The Damage From Limiting Real School

By September 10, 2020 Commentary

A paper from the National Bureau of Economic Research examines the impacts from using CV-19 as an excuse to keep children from having a normal educational experience.   (NBER Study)   I am providing this in a separate post to emphasize the concern that I feel and I believe should be shared by everyone in regard to the absurd approach many states are taking to schools.  There is no question in my mind that we are doing long-term damage to children for no reason.  “Virtual” education is BS.  And we are putting many parents in a horrible bind–how are they supposed to work and monitor their children’s education.  This is a pathetic joke.  The teachers’ unions should be, but won’t be, deeply ashamed.   It is an unspeakable tragedy.  And it is political.  A California school official was taped saying that there wouldn’t be normal school until after the election.

The paper emphasizes this by calculating the earnings loss to the children and the “welfare” loss to society from the lower educational attainment.  Welfare in this context means the general social good and productivity.   For younger children, the loss is greater because of the cumulative effects of lack of skill attainment at an earlier grade impacts skill attainment in later grades.  The authors estimate a 3.8% drop in the share of children with a high school diploma and a 2.7% reduction in those with college degrees, just as a result of what has happened and is happening to school.

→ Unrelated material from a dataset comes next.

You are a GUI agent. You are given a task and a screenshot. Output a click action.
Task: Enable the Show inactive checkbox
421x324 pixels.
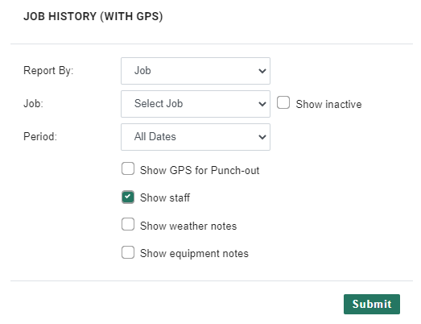(283, 102)
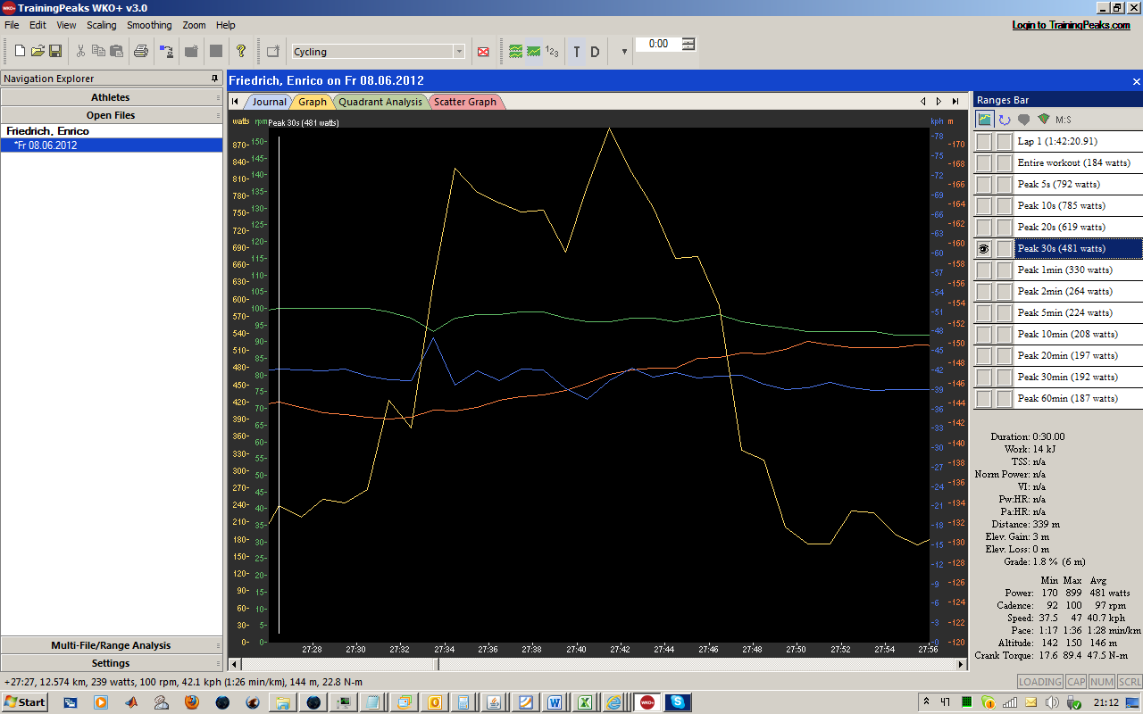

While parents can offset the negative effect of loss of education, they cannot fully make it up, and parents with low educational attainment and low assets are the least able to help their children.  I have personally heard from parents who have hired tutors for their children, or who are going to home-school their children.  Others move the kids to private schools.  All this takes money.  So low-income and minority children, as usual, get hurt the worst.  Income inequality will be exacerbated.  The negative effect of fake schooling on parents’ ability to work further lessens the financial capability of those parents to make up for what the children are losing.  And the so-called progressives who supposedly care so much about these groups are the ones pushing to keep schools shut.

Somebody needs to pay a price for what they are doing to children–lawsuits, jail terms, reparations, something for this absolutely criminal conduct.

Join the discussion 3 Comments

  • Ellen says:

    The Supreme Court taking prayer out of public school in 1962, the federal government creating a Department of Education in 1979, and teachers unions are all about taking education of our children out of the hands of parents, teachers, and their communities. The P & T were taken out of the PTA a long time ago. Running for office is very expensive; how do you think the lib-tards on school boards financed their campaigns?

  • Ellen says:

    P.S. NEA: TROJAN HORSE IN AMERICAN EDUCATION by Samuel L. Blumenfeld

  • Rob says:

    The #1 selling point of public schools is convenience, not quality. People of all socioeconomic classes will find more convenient alternatives if they are allowed to, and it would be hard to argue the alternatives would be of lower quality.